Die Sonderausstellung präsentiert noch bis zum 4. März 2012 alltägliches wie sonntägliches Geschehen, etwa eine Familie, die in den 1920er Jahren neben dem Auto im Wald picknickt, vergisst aber auch den sauren Regen oder den Wald als Ort von Leid, Krieg und Tod nicht. „Juden sind in unsern deutschen Wäldern nicht erwünscht“, verkündete 1936 ein Schild in Mittenwalde.

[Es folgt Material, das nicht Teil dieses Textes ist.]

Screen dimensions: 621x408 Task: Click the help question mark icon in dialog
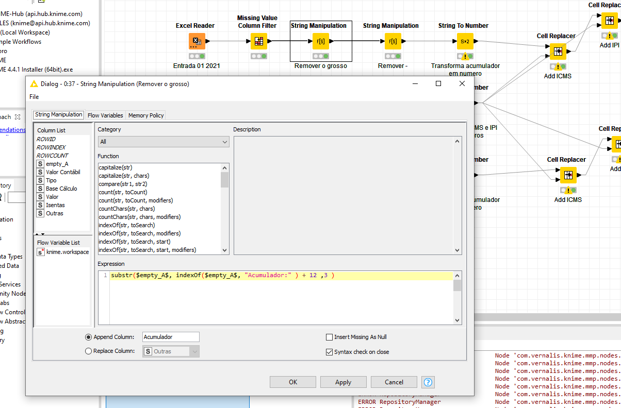[x=428, y=382]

Natürlich fehlen auch die Bereiche Literatur, Musik und bildende Kunst nicht. Der Musik wird mit Hörbeispielen aus Opern und dem Volksliedgenre Genüge getan, der Literatur mit dem Hinweis auf Bücher sowie mit treffenden, oft höchst vergnüglichen oder nachdenklichen Zitaten. Erich Kästners schöne Überlegung aus dem Jahr 1959 ist nur eines von vielen: „Die Seele wird vom Pflastertreten krumm. / Mit Bäumen kann man wie mit Brüdern reden / und tauscht bei ihnen seine Seele um. / Die Wälder schweigen, doch sie sind nicht stumm. / Und wer auch kommen mag, sie trösten jeden.“
Viel Raum wird verständlicherweise der Graphik und Malerei eingeräumt. Von Caspar David Friedrich bis zu Anselm Kiefer reicht die Palette, von botanisch genauen bis zu romantischen Waldbildern. Auch eine ideologische Vereinnahmung blieb dem Wald kaum je erspart. Der anregende Katalog ist im Sandstein Verlag (Dresden) erschienen.